Abnormal. Right. So I guess this entire site is abnormal? No. There are many of us. I would try explaining to your mom why you are wearing these- and get some help for your depressive symptoms.
 
Hi, swbell.

I'm very sorry that this happened to you. We all have family issues, some more than others. I've had similar experiences with my family, and although I can't pretend to know how you must feel, I am familiar with the pain.
You need to keep in mind a few things:

First of all, you are an adult. You have the freedom and responsibility to choose how you will live your life, and cope with your problems. Only you can determine who you are.

Second, you are not abnormal. There are millions of people all over the world that struggle with incontinence, so why should you be ashamed of wearing diapers for necessity or pleasure? There is nothing wrong with you, and nothing your mother says can change that.

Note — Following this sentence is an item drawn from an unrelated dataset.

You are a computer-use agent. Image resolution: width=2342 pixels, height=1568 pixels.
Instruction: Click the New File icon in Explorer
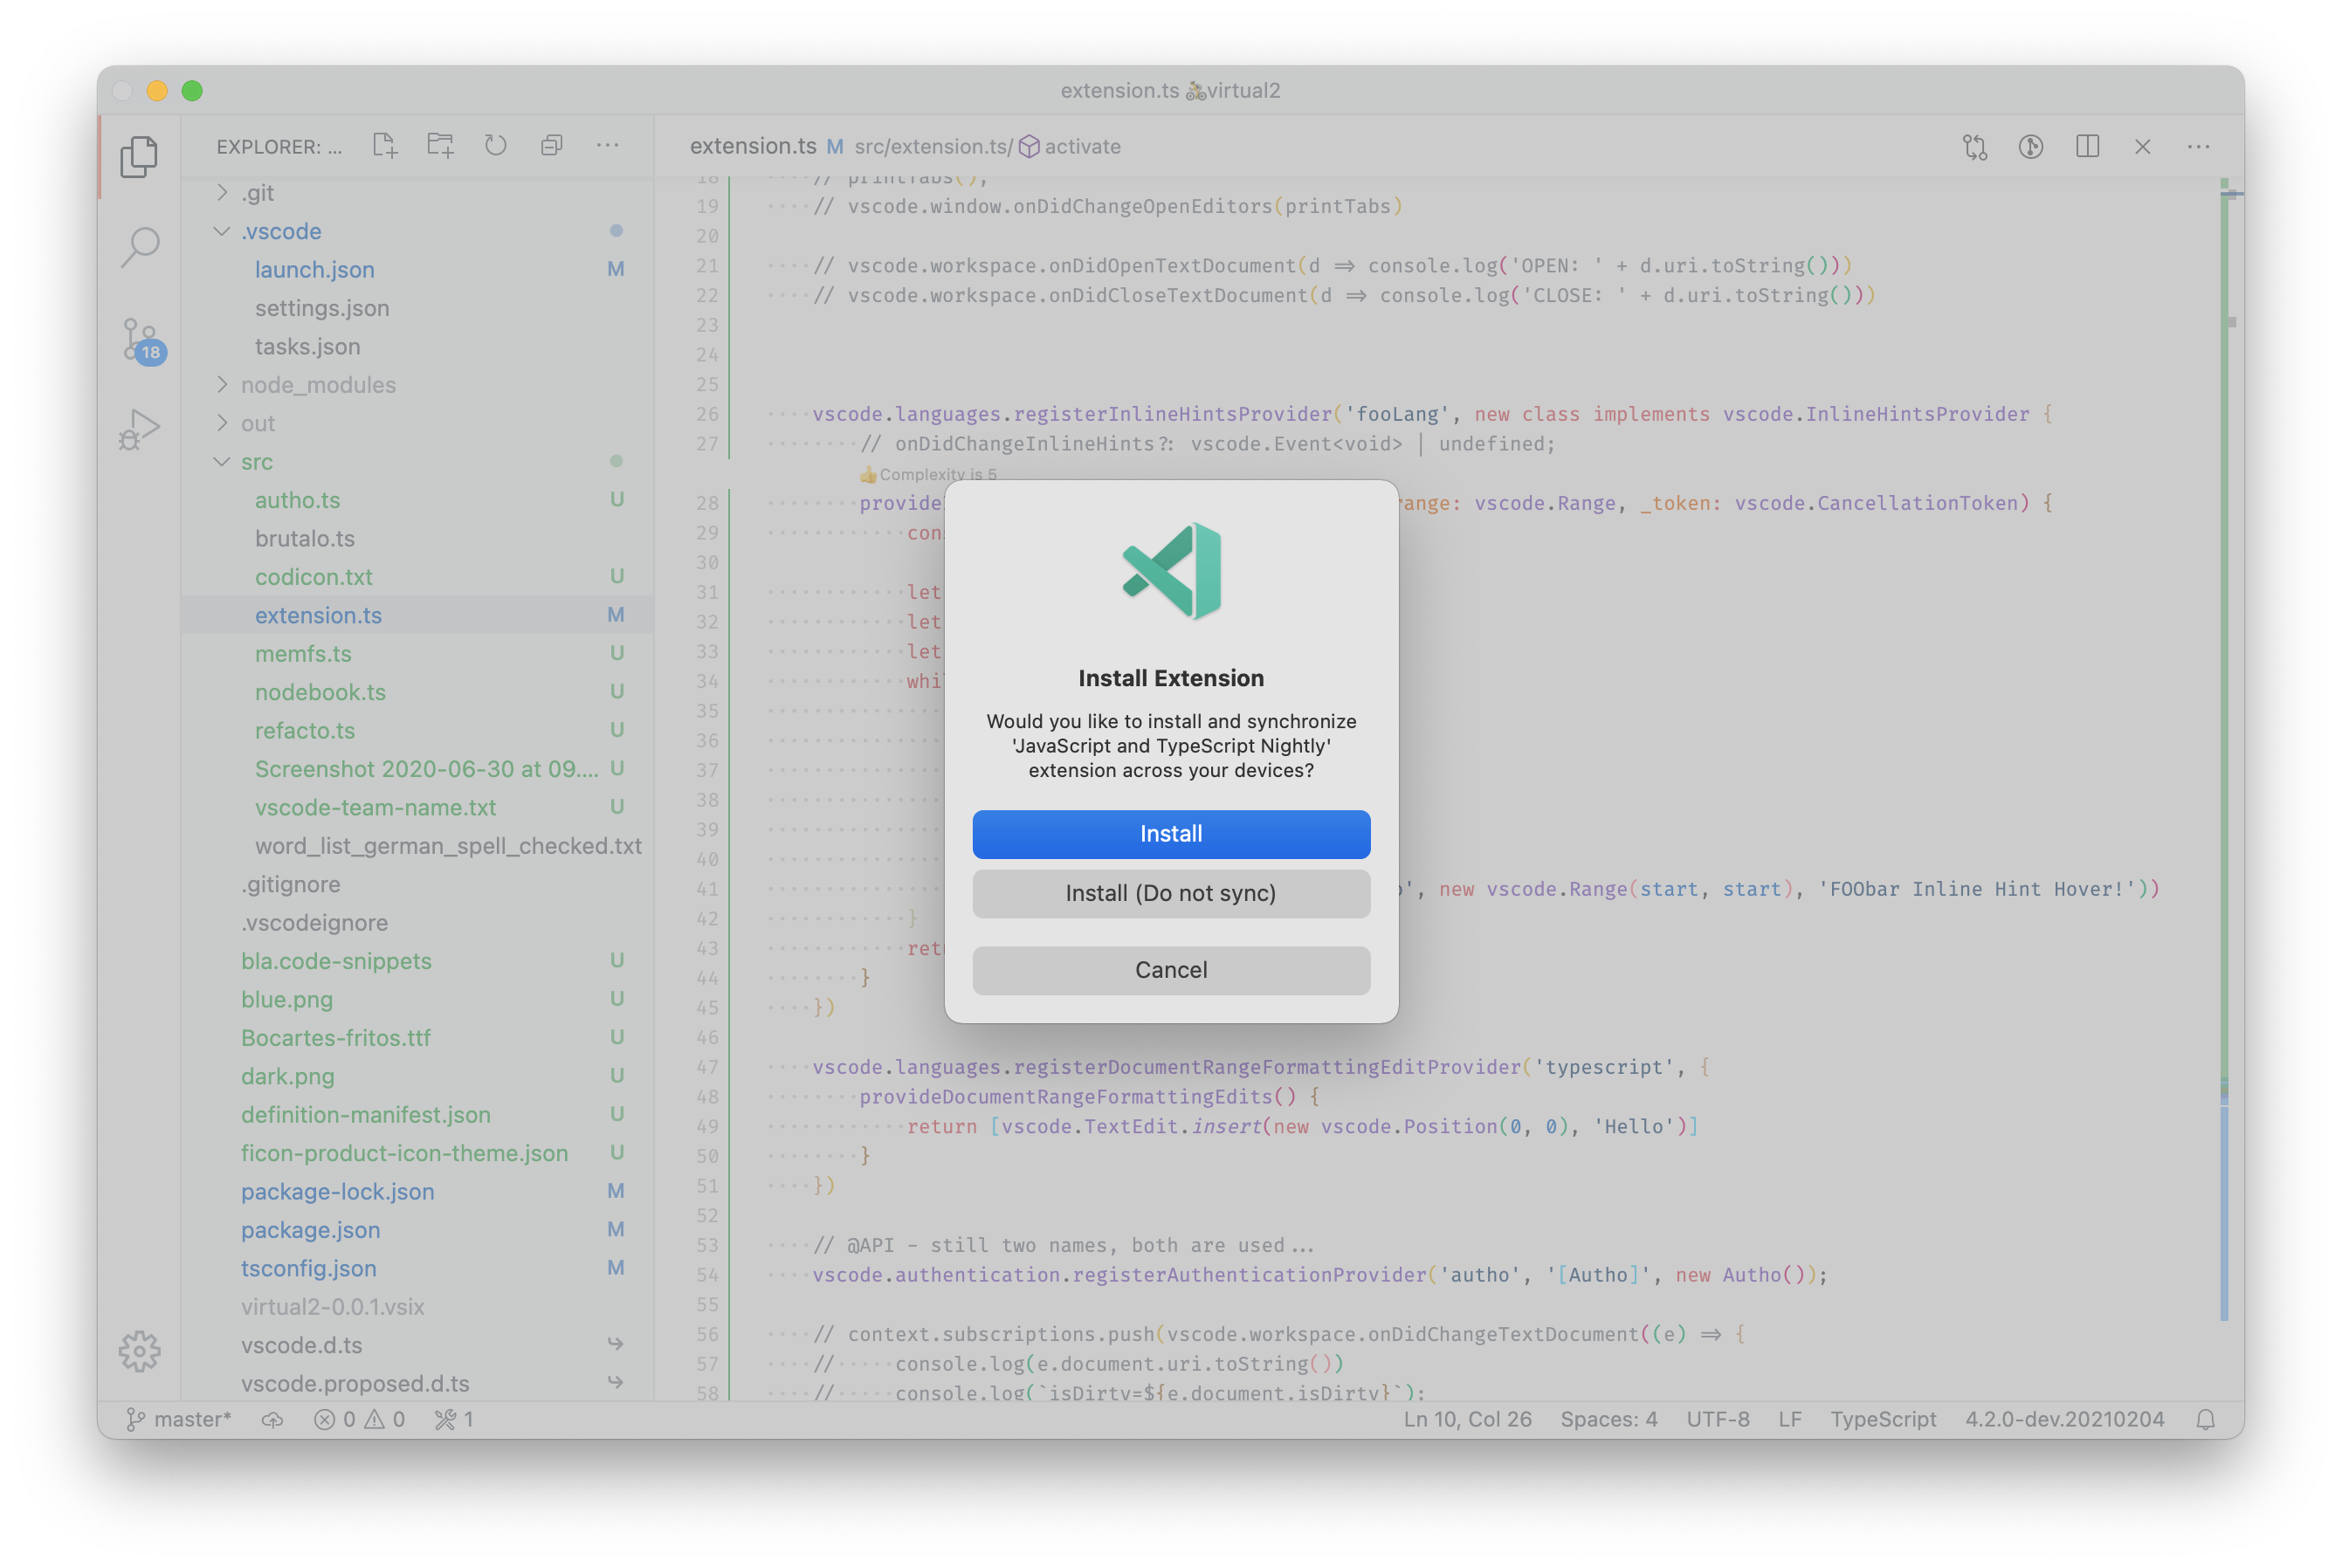[x=385, y=146]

Third, if your mother cannot be supportive or make any effort to try understanding, then she is clearly more concerned with how this effects her rather than you. If she refuses to make any effort to understand, then she should not be involved in that aspect of your life.


My advice is to hang in there. Don't burn your relationships. Family can be difficult and painful, but they should always be more help than harm. If you are caught in a toxic environment, then you need to find a way to get help. Your health, mental and physical, should take precedence over whether you are accepted by others.